Thursday brought the violence in Kiev, Ukraine to a new bloody high in this ongoing crisis. Rioters and armoured police forces clashed again in the capital city's Independence square. After a failed truce and advancement of protestors on police lines, snipers brought down and killed what is estimated to be 70 people and wounding over 500. 3 members of police are confirmed to be dead, in addition to many captured by the protestors.
Ukraine's strife stems from the tug of war between loyalties to the Russia-friendly central government and loyalties to western Europe. Citizens remain angered by the nation's poor economy, government corruption, and lack of say most of all. There is also publicised lost faith in affairs from government officials. Following their parliament's approval of an "anti-terrorist" operation, it is believed that snipers were given permission to shoot. The EU has spoken with President Yanukovych and called for sanctions against those responsible for the shooting. Numerous nations have expressed a desire for the violence to end.
The immediate cause for the peaceful protests becoming frenzied riots was one thing: Yanukovych changing his mind on EU partnership in order to accept Russia's offer of $15 billion and temporary energy price advantages. There was no "pocketing". The bailout is dealt through Russia buying a load of Ukrainian government securities over a period of time. Reasoning for that amount has to do with the threshold for which Ukraine goes legally bankrupt. (It is a bit different than, say, China mass investing in US treasury bonds.) More importantly, many Ukrainians' greatest concern is what Russia receives in return for their loan agreement, possibly annexation.
Both sides did reach a shaky agreement involving legal changes and new government figures. It does involve turning over weapons and ending occupation, so by no means is the crisis over. The interior minister did get removed after having been determined to order the shooting of civilians.
Regardless of how this ends, in my opinion neither side will have won. In effect becoming a police state, resorting to mob rule, employing street justice, and flirting with civil war leaves an ugly stain. There are parallels to other former Soviet republics like Georgia.
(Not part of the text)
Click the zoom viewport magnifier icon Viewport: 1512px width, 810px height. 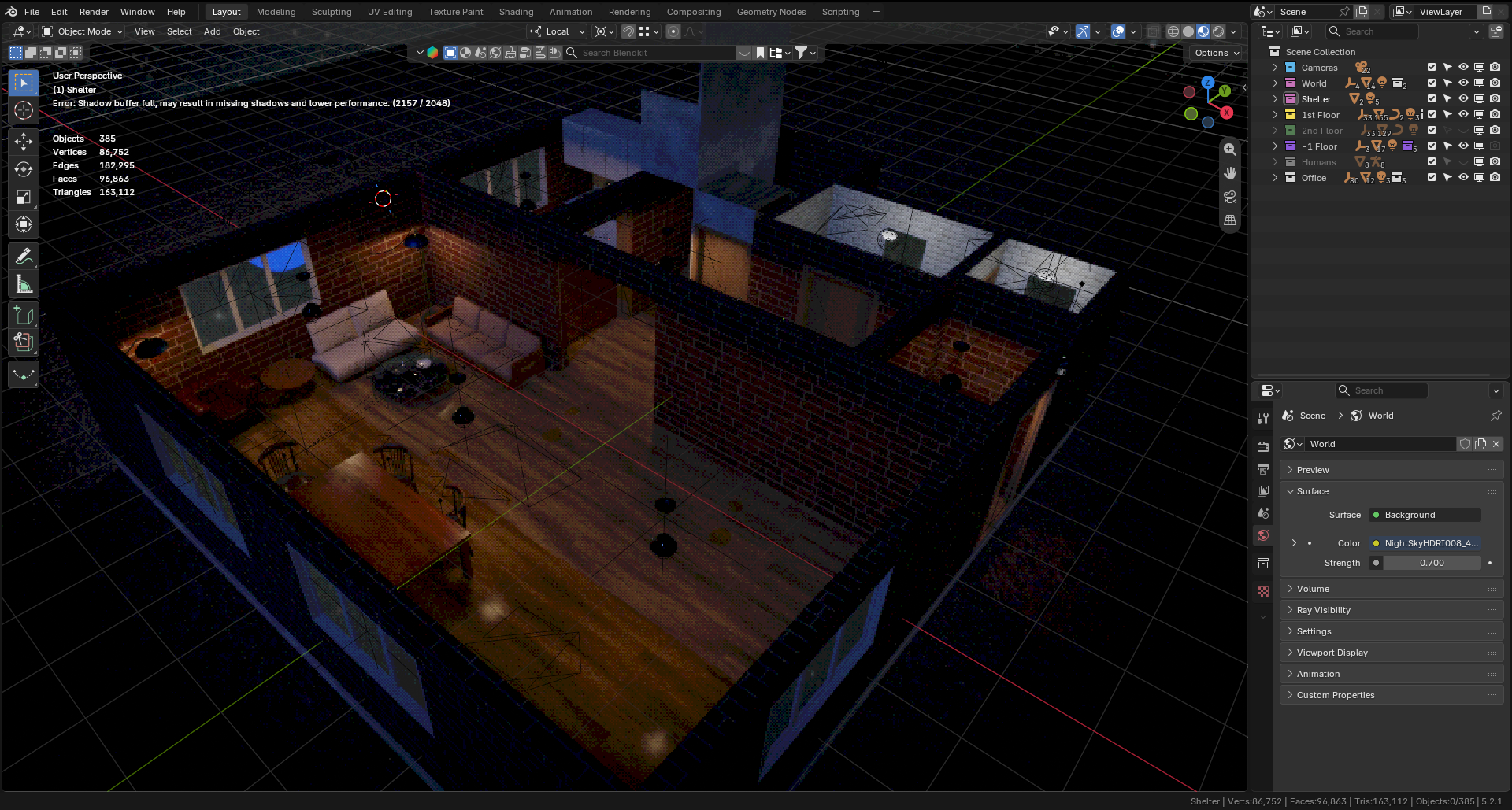click(x=1230, y=150)
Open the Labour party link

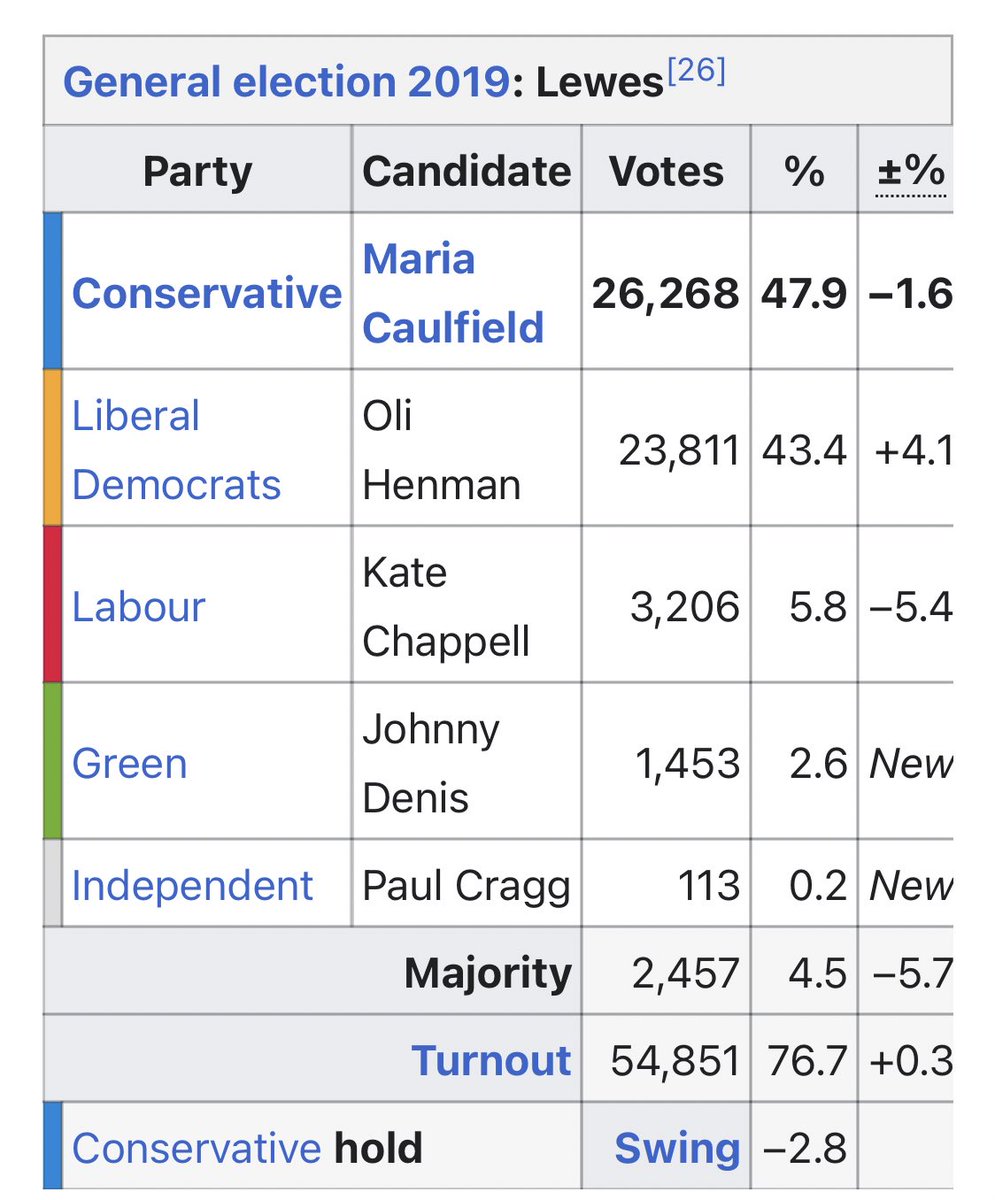[138, 606]
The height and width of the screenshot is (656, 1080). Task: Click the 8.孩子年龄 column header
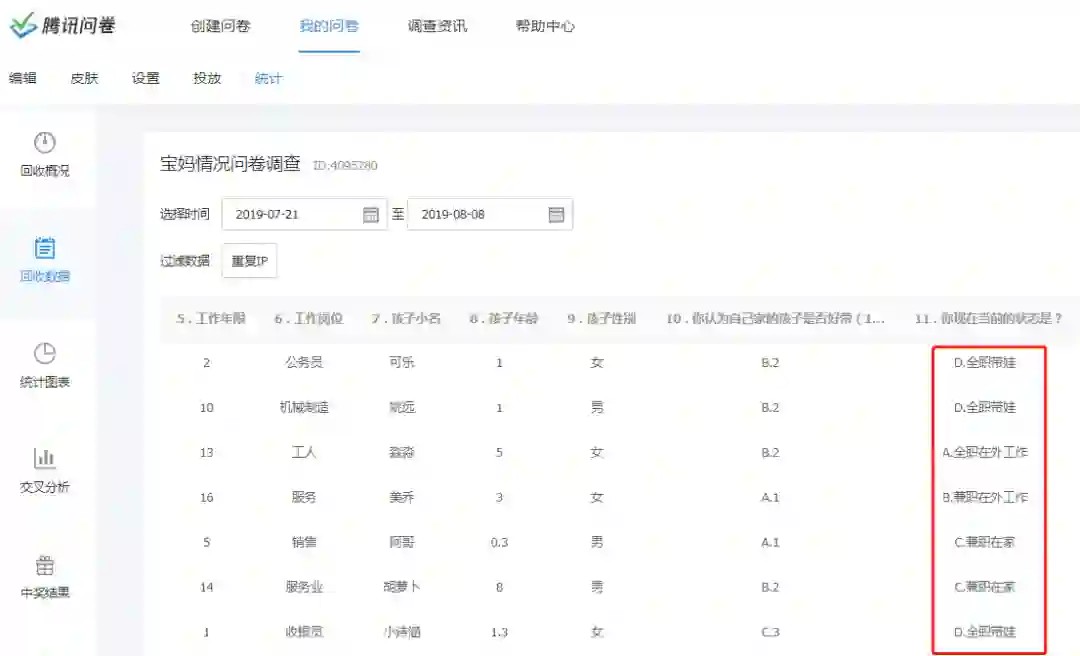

I would argue that technically wars are always won by at least one party through annihilation or forcing surrender. Abstractly, there is always the theme of the true victim in war being humanity. The conflicts in Kiev and other areas do not constitute war under the formal definition, so this agreement does not qualify as an armistice. As loosely as they can be compared historically, massacres such as in Boston and Tianenmen Square had highly significant repercussions.